ClickHouse
Preparation
To allow Shaped to connect to your ClickHouse database, you need to create a read-only user and share those credentials through the Create Dataset endpoint. You can create a read-only user on a ClickHouse database with the following commands:
# 1. Create a new user with a password
CREATE USER read_only_user IDENTIFIED BY 'secure_password1!';
# 2. Grant SELECT privileges on the database you want to access
GRANT SELECT ON database_name.* TO read_only_user;
# 3. If you want to restrict access to specific tables, use:
GRANT SELECT ON database_name.table_name TO read_only_user;
Dataset Configuration
Required fields
Field | Example | Description |
---|---|---|
schema_type | CLICKHOUSE | Specifies the connector schema type, in this case "CLICKHOUSE". |
table | events | The name of the table to sync. |
user | read_only_user | Access account username. |
password | secure_password1! | Access account password. |
host | clickhouse.example.com | Database hostname. |
port | 9440 | Database port (the default for ClickHouse HTTPS is 8443, HTTP is 8123). |
replication_key | created_at | The name of the column that contains a datetime key or ascending id for ordering data during incremental syncs. |
Optional fields
Field | Example | Description |
---|---|---|
database | analytics | The name of the database that contains the table to sync.
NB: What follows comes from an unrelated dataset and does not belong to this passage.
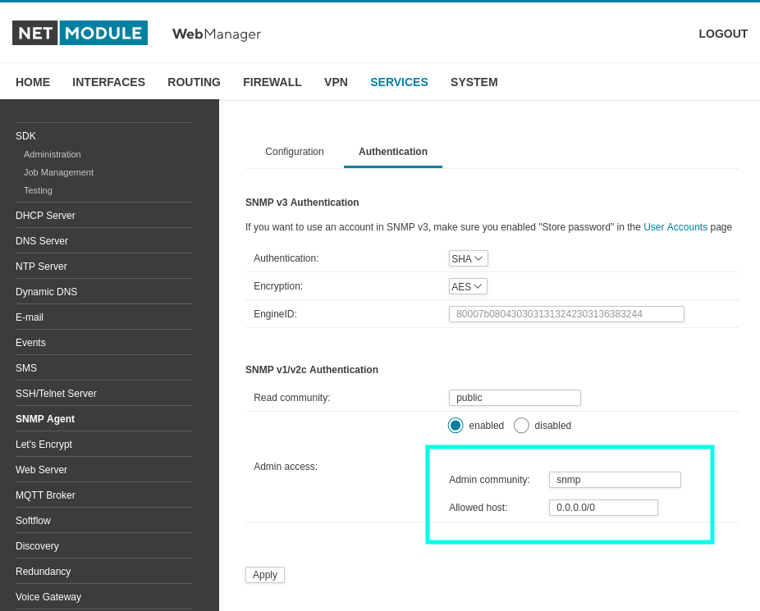Click the NetModule logo
Image resolution: width=760 pixels, height=611 pixels.
click(x=80, y=33)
If not specified, the default database will be used. |
columns | ["userId", "eventType", "timestamp", "properties"] | The name of the columns you wish to sync from ClickHouse into Shaped. If not specified, all columns will be synced. |
unique_keys | ["eventId"] | Specify a list of columns that uniquely identify a row in the table, if duplicate rows are inserted with these keys, the latest row will be used. |
description | "User events data" | A description of the dataset. |
schedule_interval | "@hourly" | The schedule on which to sync data. Defaults to "@hourly". |
Dataset Creation Example
Below is an example of a ClickHouse dataset connector configuration:
name: clickhouse_events_dataset
schema_type: CLICKHOUSE
table: users
user: read_only_user
password: secure_password1!
host: clickhouse.example.com
port: 9440
database: analytics
replication_key: updated_at
unique_keys:
- userId
columns:
- userId
- eventType
- timestamp
- properties
- created_at
- updated_at
The following payload will create a ClickHouse dataset and begin syncing data from Shaped using the Shaped CLI:
shaped create-dataset --file dataset.yaml